DATA LISTING section start

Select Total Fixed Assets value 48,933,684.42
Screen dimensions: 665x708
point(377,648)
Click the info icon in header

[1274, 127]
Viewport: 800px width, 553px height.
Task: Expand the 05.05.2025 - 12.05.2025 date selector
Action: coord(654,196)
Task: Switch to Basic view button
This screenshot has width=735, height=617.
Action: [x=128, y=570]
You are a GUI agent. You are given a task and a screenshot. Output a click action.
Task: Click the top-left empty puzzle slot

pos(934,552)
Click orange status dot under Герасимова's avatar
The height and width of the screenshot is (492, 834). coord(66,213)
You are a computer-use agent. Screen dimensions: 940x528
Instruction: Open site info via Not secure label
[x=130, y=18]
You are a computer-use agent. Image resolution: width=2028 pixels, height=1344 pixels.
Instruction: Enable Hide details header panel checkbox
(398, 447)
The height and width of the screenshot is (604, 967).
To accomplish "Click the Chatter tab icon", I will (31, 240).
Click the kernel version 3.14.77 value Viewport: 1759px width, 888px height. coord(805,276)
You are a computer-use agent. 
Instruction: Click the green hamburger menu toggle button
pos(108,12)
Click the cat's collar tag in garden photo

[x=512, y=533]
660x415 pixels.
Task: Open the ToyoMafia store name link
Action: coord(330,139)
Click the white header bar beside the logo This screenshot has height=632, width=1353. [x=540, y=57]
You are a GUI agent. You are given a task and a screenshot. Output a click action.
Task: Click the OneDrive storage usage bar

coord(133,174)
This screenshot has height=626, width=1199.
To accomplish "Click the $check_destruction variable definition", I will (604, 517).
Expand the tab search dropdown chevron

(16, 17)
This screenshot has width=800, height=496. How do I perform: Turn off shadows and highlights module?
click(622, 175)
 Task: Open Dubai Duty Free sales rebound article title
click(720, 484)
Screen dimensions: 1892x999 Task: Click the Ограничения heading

DATA LISTING section end

- WHAT YOU NEED TO DO
Output the records above precisely.

- EXERCISE RESULT
Select Total Fixed Assets value 48,933,684.42
Screen dimensions: 665x708
point(377,648)
Click the info icon in header

[1274, 127]
Viewport: 800px width, 553px height.
Task: Expand the 05.05.2025 - 12.05.2025 date selector
Action: coord(654,196)
Task: Switch to Basic view button
This screenshot has width=735, height=617.
Action: [x=128, y=570]
You are a GUI agent. You are given a task and a screenshot. Output a click action.
Task: Click the top-left empty puzzle slot

pos(934,552)
Click orange status dot under Герасимова's avatar
The height and width of the screenshot is (492, 834). coord(66,213)
You are a computer-use agent. Screen dimensions: 940x528
Instruction: Open site info via Not secure label
[x=130, y=18]
You are a computer-use agent. Image resolution: width=2028 pixels, height=1344 pixels.
Instruction: Enable Hide details header panel checkbox
(398, 447)
The height and width of the screenshot is (604, 967).
To accomplish "Click the Chatter tab icon", I will (31, 240).
Click the kernel version 3.14.77 value Viewport: 1759px width, 888px height. coord(805,276)
You are a computer-use agent. 
Instruction: Click the green hamburger menu toggle button
pos(108,12)
Click the cat's collar tag in garden photo

[x=512, y=533]
660x415 pixels.
Task: Open the ToyoMafia store name link
Action: coord(330,139)
Click the white header bar beside the logo This screenshot has height=632, width=1353. [x=540, y=57]
You are a GUI agent. You are given a task and a screenshot. Output a click action.
Task: Click the OneDrive storage usage bar

coord(133,174)
This screenshot has height=626, width=1199.
To accomplish "Click the $check_destruction variable definition", I will (604, 517).
Expand the tab search dropdown chevron

(16, 17)
This screenshot has width=800, height=496. How do I perform: Turn off shadows and highlights module?
click(622, 175)
 Task: Open Dubai Duty Free sales rebound article title
click(720, 484)
Screen dimensions: 1892x999 Task: Click the Ограничения heading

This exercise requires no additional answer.